Exercise – Look through the entries that follow and return each line that has the string "إنطلاق".

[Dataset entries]

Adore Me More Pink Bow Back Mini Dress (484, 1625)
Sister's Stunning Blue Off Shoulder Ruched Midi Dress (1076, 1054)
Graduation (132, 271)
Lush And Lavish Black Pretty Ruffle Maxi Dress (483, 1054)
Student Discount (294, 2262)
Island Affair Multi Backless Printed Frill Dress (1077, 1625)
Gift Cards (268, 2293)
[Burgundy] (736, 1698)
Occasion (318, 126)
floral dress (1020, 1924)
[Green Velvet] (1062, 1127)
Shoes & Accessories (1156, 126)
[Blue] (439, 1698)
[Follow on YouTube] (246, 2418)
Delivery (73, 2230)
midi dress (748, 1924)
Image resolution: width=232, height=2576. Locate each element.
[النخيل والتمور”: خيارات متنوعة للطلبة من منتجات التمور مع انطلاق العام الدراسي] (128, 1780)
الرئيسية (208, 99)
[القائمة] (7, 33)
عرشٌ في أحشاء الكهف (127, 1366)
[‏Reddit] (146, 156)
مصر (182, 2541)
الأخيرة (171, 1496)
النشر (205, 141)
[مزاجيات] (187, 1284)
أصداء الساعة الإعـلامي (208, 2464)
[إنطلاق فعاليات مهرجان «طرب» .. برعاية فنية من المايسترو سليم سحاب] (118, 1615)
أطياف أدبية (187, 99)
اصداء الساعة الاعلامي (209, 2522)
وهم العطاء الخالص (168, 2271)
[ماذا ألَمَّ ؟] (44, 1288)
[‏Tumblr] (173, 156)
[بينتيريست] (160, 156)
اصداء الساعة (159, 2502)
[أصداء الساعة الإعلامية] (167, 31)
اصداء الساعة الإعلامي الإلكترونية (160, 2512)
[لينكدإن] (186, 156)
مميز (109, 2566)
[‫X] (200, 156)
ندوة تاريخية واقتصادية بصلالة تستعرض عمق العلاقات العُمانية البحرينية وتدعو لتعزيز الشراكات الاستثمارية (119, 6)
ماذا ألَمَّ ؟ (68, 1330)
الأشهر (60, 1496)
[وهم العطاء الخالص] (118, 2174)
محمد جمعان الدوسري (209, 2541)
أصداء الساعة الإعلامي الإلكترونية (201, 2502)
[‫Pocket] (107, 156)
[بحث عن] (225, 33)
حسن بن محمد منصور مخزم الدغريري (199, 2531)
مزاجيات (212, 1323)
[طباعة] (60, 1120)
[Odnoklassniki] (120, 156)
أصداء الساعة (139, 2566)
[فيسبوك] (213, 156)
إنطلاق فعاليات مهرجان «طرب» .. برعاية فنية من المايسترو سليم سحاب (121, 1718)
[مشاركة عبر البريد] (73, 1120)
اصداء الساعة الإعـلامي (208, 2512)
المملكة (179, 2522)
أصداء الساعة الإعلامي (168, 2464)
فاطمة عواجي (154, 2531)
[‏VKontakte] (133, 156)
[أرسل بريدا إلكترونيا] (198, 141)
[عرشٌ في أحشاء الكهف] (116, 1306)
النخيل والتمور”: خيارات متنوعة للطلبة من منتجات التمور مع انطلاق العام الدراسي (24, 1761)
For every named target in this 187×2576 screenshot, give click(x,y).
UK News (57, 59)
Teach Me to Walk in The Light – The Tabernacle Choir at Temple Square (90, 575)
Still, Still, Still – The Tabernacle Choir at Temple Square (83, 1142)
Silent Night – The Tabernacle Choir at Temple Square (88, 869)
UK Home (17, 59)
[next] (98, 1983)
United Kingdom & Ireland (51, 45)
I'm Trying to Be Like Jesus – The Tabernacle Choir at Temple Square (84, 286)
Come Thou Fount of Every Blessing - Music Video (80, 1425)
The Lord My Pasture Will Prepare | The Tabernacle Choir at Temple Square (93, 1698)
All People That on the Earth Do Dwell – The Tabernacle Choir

Result –
[إنطلاق فعاليات مهرجان «طرب» .. برعاية فنية من المايسترو سليم سحاب] (118, 1615)
إنطلاق فعاليات مهرجان «طرب» .. برعاية فنية من المايسترو سليم سحاب (121, 1718)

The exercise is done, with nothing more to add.